Regardless of the rhetoric, neither the United States nor Russia wants to lose the International Space Station. Its first component, the Russian-built Zarya module, launched on a Proton rocket in 1998. Now the size of a US football field, the station has a habitable volume equivalent to a six-bedroom house. Its assembly has required more than 40 spaceflight missions, mostly flown by NASA's space shuttle. After two decades, the station remains the bedrock of both the US and Russian human spaceflight programs.

For NASA and the United States, losing the space station would mean the forfeiture of more than $100 billion invested in developing the facility and billions more in provisioning and inhabiting the station. NASA has used the space station for myriad purposes, from a platform to conduct more than 2,500 science experiments to testing human health during extended human spaceflight. The station has also served as an incubator for commercial space. The United States has by far the largest and most robust commercial space industry in the world, led by SpaceX, and most of this activity would not exist today without the station.

NASA officials believe the space station has at least a decade of lifetime left in it, and the space agency has been negotiating with Russia and its other international partners to expand the operating agreement through 2030. While NASA has been taking tentative steps to prepare for life in low Earth orbit after the station retires, such plans remain far from realization.

Arguably more is at stake for the Russian side of the partnership. The reality for Russia and its sprawling Roscosmos corporation is this: without the International Space Station, the country has no real path forward for a civil space program. Russia has not flown a successful interplanetary scientific mission in decades, and now purely scientific work with Western nations is cut off. And while Russia has discussed plans for an ISS-successor, named the Russian Orbital Service Station, it remains just a proposal, with no funding or likelihood of development.

So without the ISS, where could Russia fly its Soyuz crewed spaceship and Progress cargo ship to? One seemingly likely alternative is China's Tiangong space station, the first module of which was launched in 2021. This makes sense given that Russia and China have discussed collaboration in space, including working together on a lunar surface station a decade from now.
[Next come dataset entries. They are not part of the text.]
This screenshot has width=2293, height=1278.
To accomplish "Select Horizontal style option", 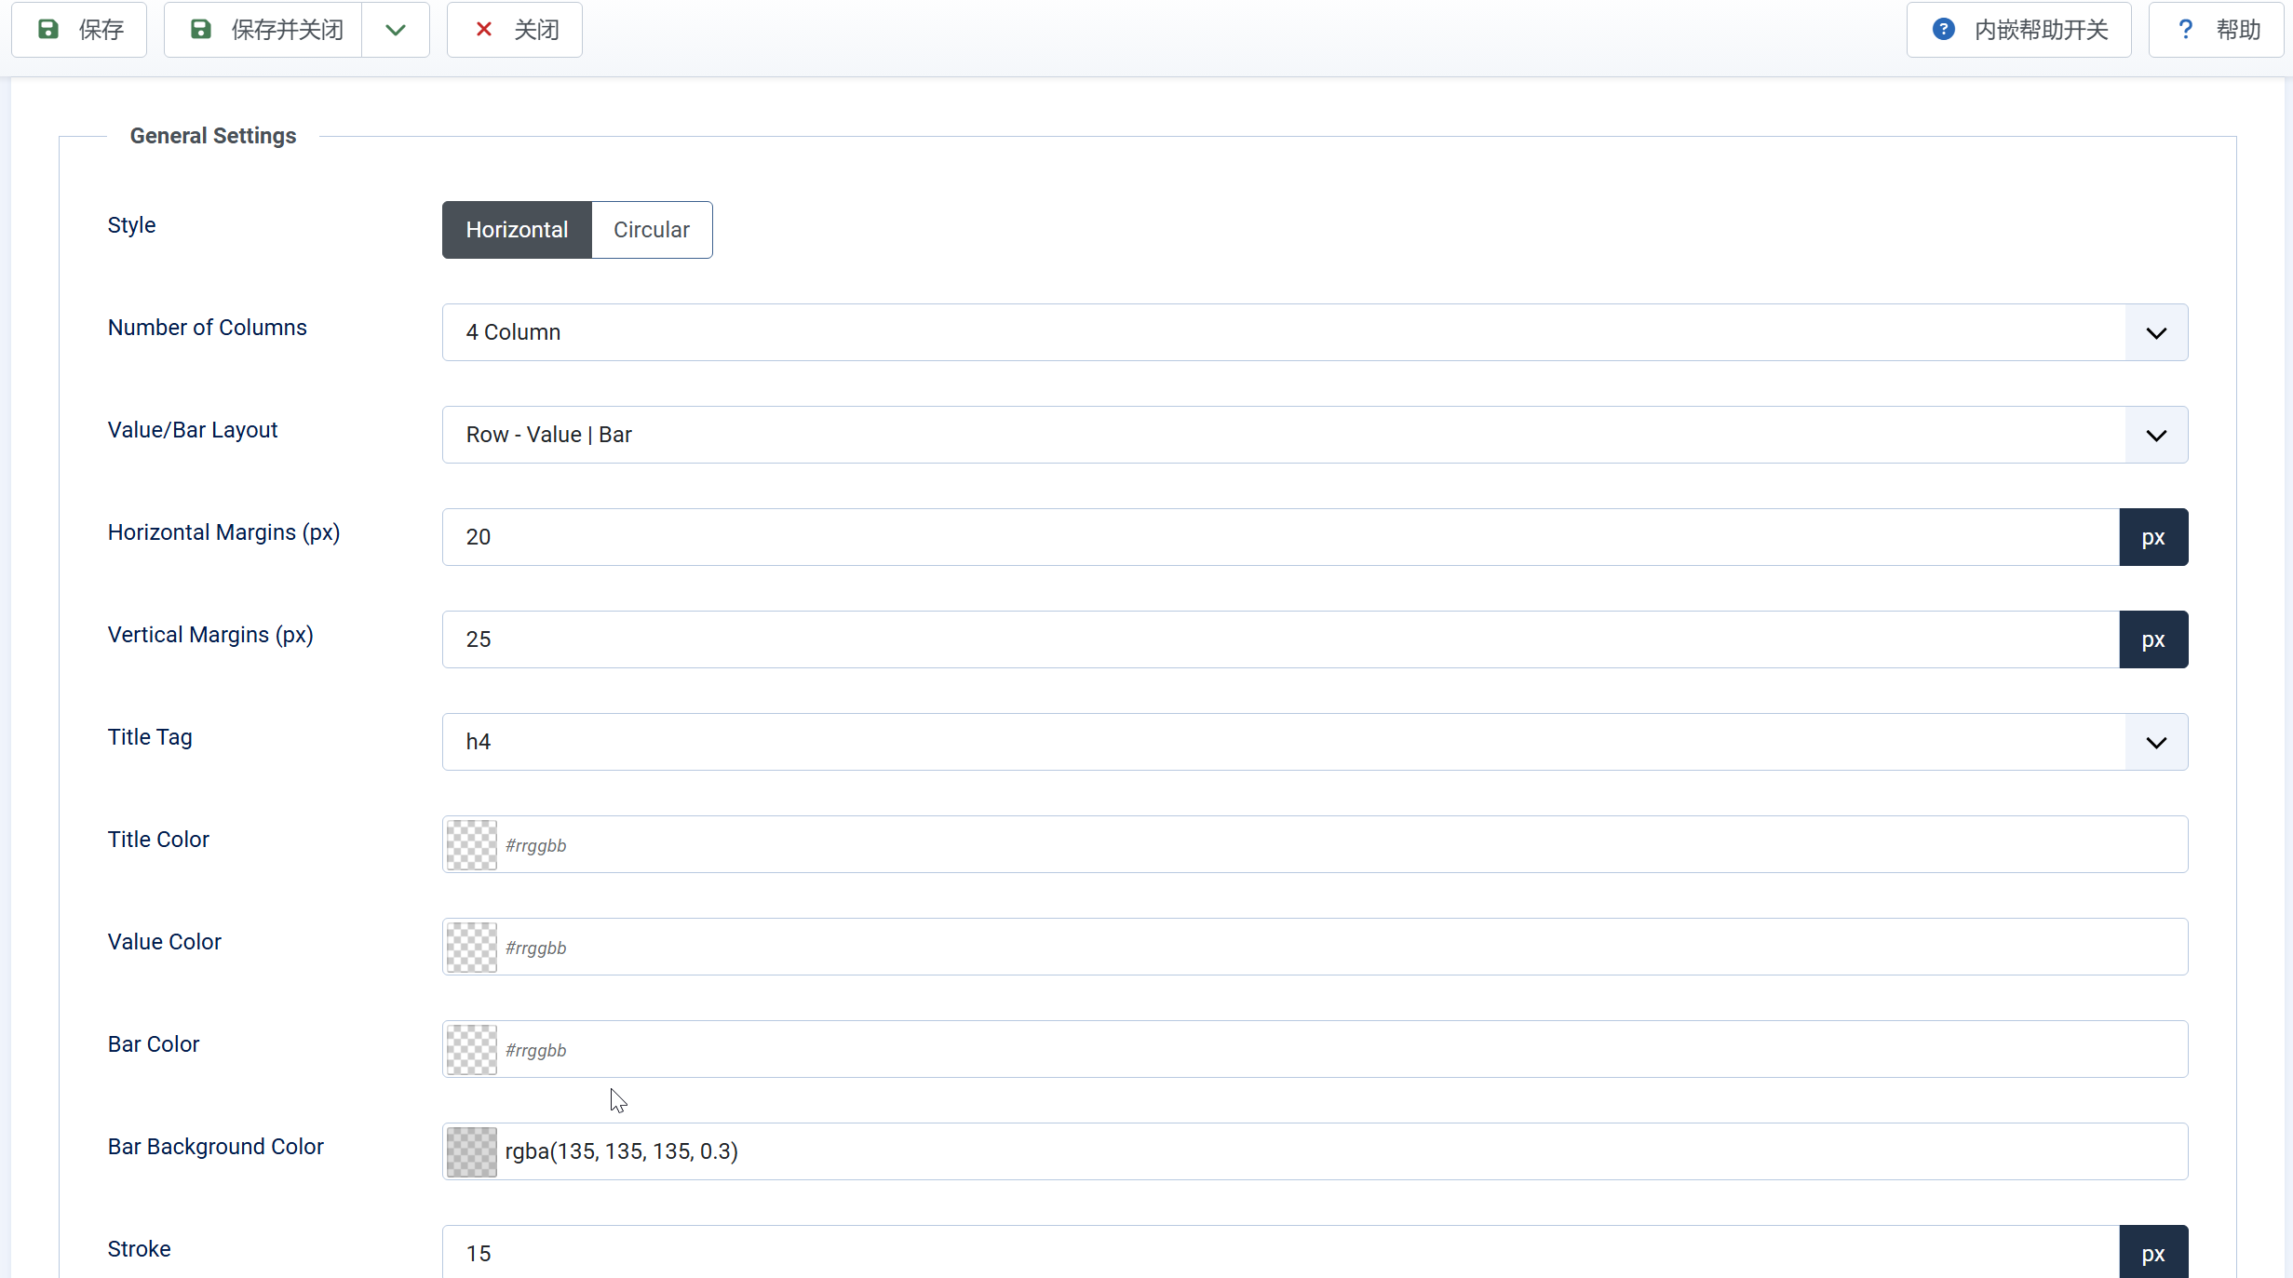I will coord(517,230).
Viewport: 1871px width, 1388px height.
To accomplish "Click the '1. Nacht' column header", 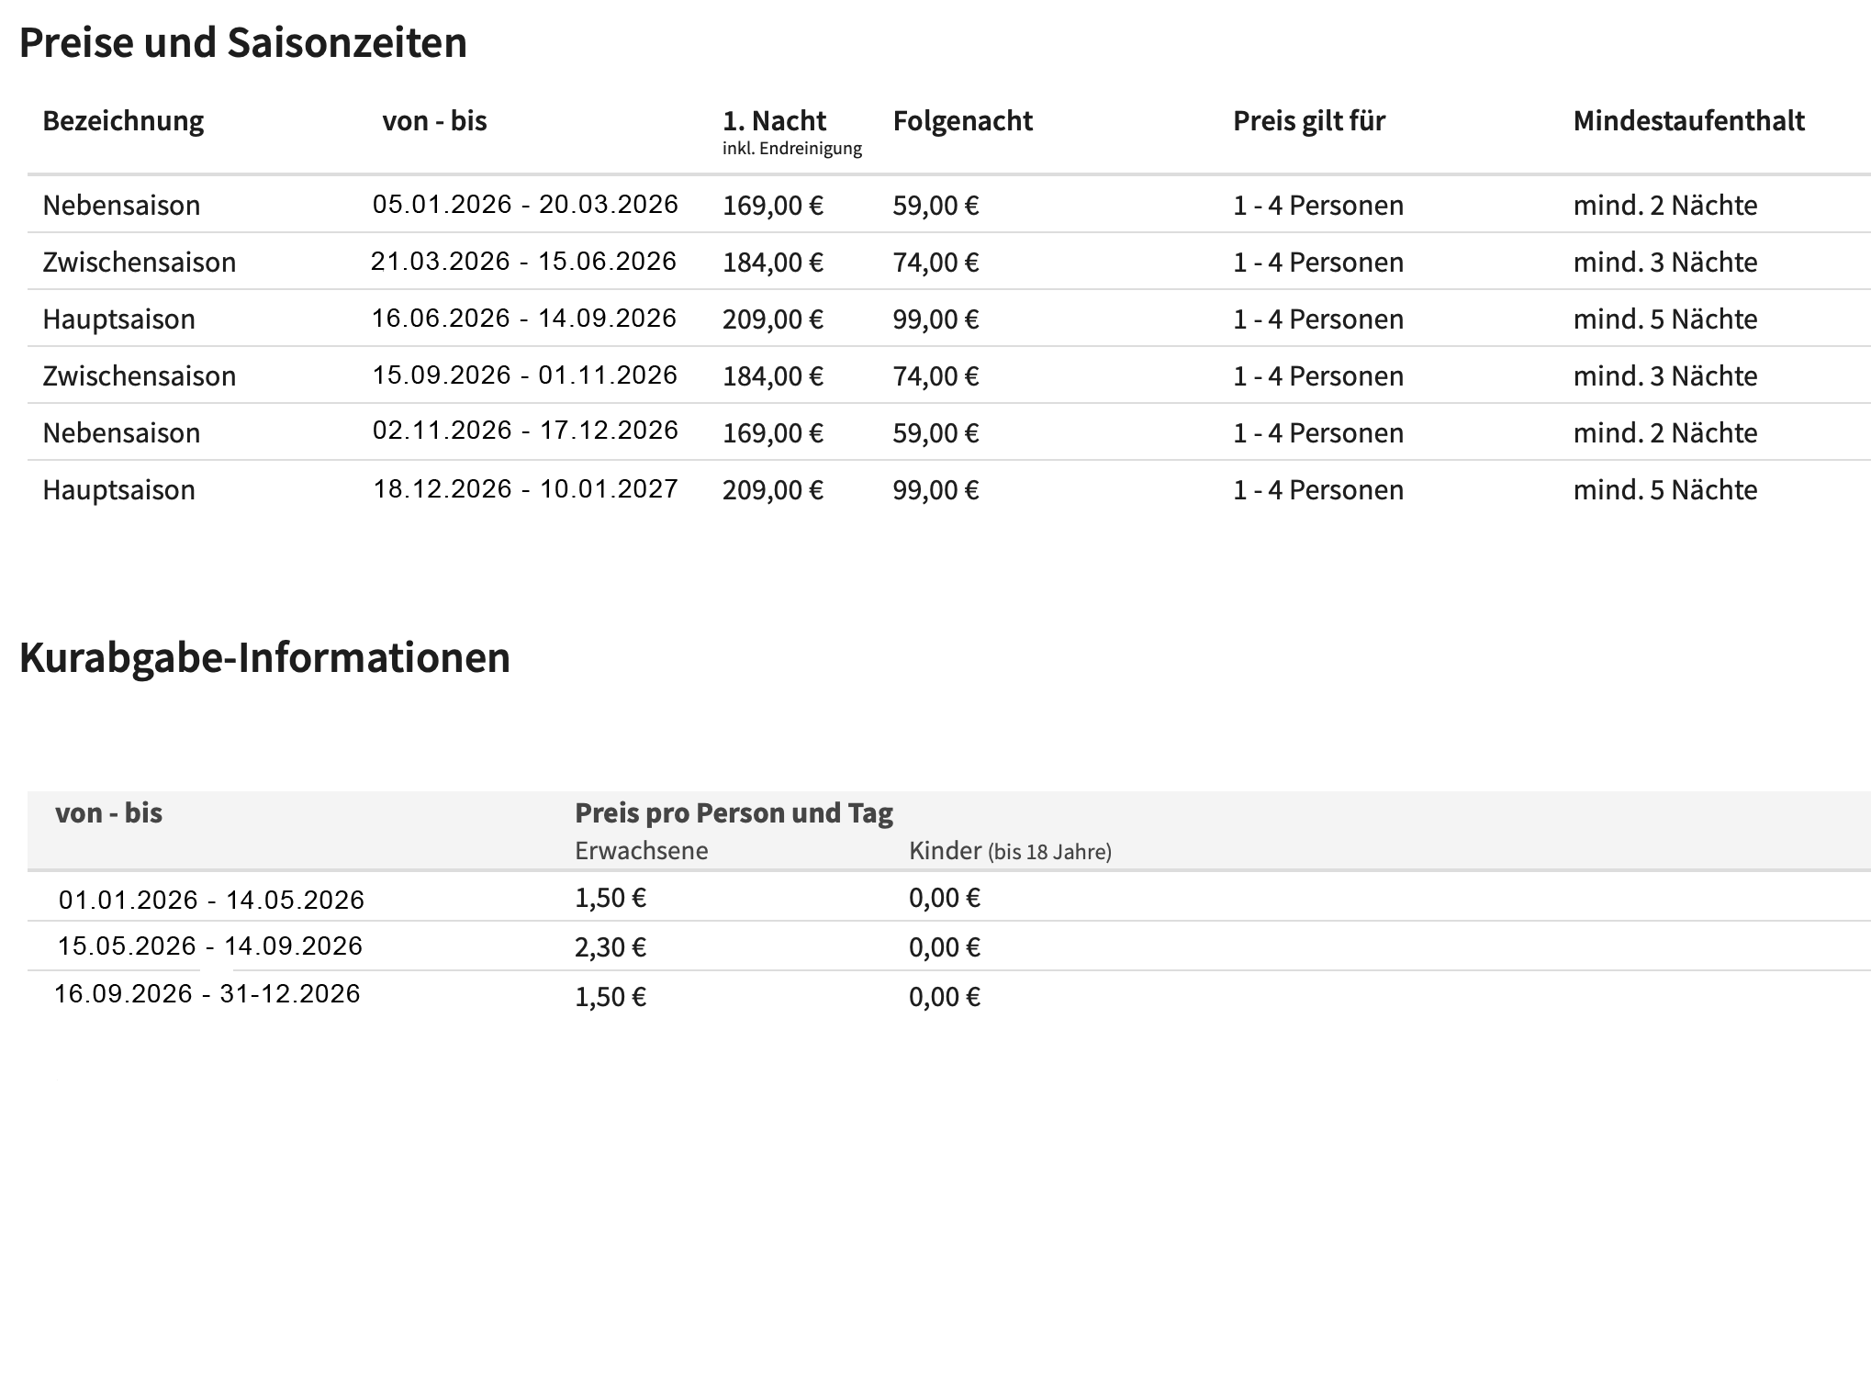I will 774,121.
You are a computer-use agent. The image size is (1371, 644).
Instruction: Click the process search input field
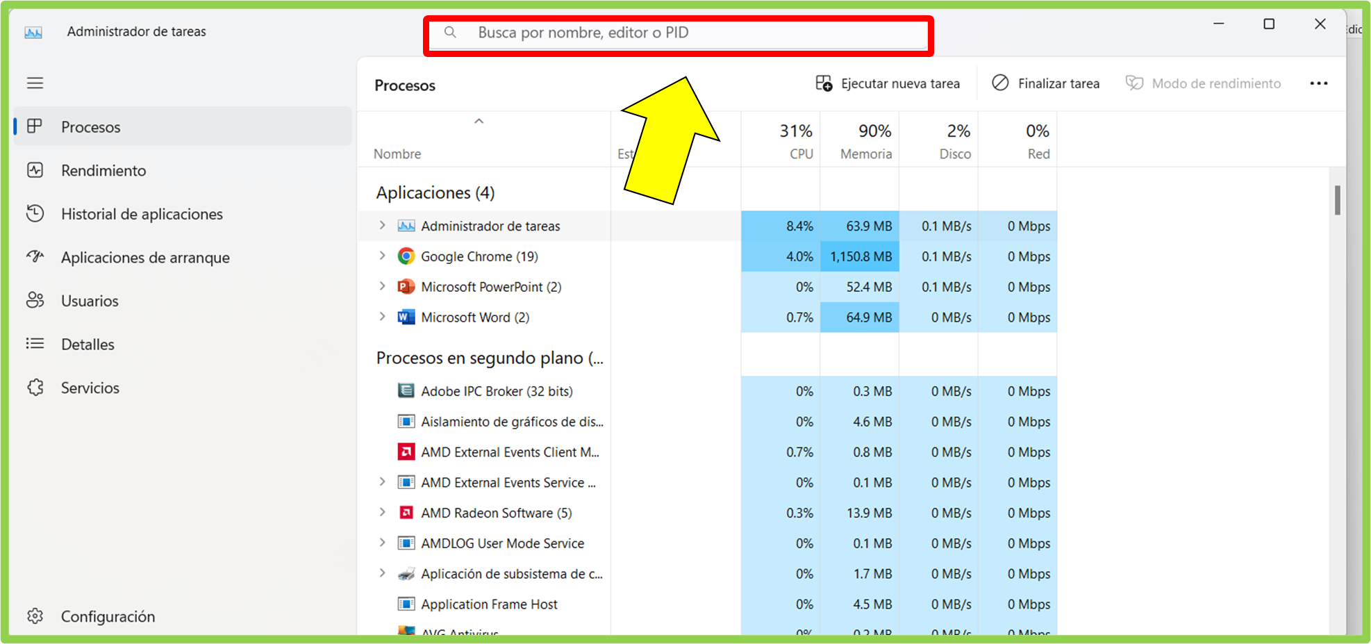click(x=678, y=32)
However, when China was developing plans for Tiangong, it decided to place the station at an orbital inclination that only takes it as far as 41.5 degrees north and south of the equator. Such an orbit is optimal for launches from Chinese spaceports but is too far south for current Russian vehicles to reach. When Russia approached China about changing Tiangong's orbit to allow Soyuz vehicles launching from Baikonur to reach the station, Chinese officials declined. So in the near term, any Russians going to Tiangong would do so on Chinese rockets.

While China and Russia have a strategic partnership aimed at standing up to the United States and the West, China has been sending mixed messages to Russia about its future participation in space. However, if the Chinese government were to give Russia a firm guarantee on participation in low Earth orbit and beyond, it might give Rogozin an off-ramp from the ISS partnership amid a fracturing relationship with the West.